The load vs. deflection graph and axial load carrying capacity of various CFST columns are provided in Figures 10 and 15, respectively. From Figures 10 and 15, it is inferred that the load carrying capacity of ECFST column is 25.55%, 15.28%, and 9.16% higher than the CCFST, SCFST, and GCFST columns, respectively.

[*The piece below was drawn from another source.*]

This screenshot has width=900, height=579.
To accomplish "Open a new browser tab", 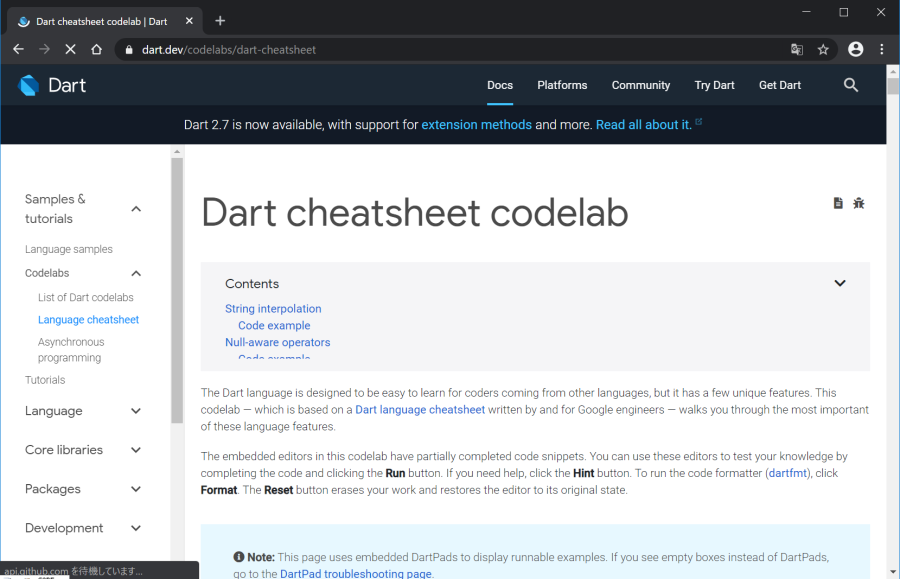I will 220,20.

4.4. Estimated Axial Load Carrying Capacity Using Eurocode 4

The axial load carrying capacity for the CFST columns were estimated using Eurocode-4 [17]. Comparison of the estimated values and the experimental results was made. Table 9 shows the observed axial load from experiment, predicted axial load using EC4, and percentage variation between the experimental and predicted values. From Table 7, it is evident that the theoretical load carrying capacity of ECFST column is 6.16%, 3.04%, and 1.29% higher than the CCFST, SCFST, and GCFST columns, respectively.

5. Conclusion

In this study, the compressive and bond strength behavior of different types of concrete infilled steel tubes were successfully compared and analyzed. The compressive strength of concrete cube specimens cured using a self-curing agent did not show much variation compared with cubes cured with water. The highest bond strength and axial compressive strength were recorded for the CFST column filled with expansive concrete (ECFST). The superior increase in strength of ECFST columns may be attributed to the addition of shrinkage-compensating admixture used in expansive concrete. The values of axial load carrying capacity of CFST column filled with expansive concrete determined through experimental and analytical methods were found to be differing by 41.33%. The observed substantial variation is due to the exclusion of the expansive agent contributions during the analytical calculation. This deviation also indicates the conservative nature of the Eurocode-4 in the design aspect.

Data Availability

The data used to support the findings of this study are available from the corresponding author upon request.

Conflicts of Interest

The authors declare that they have no conflicts of interest.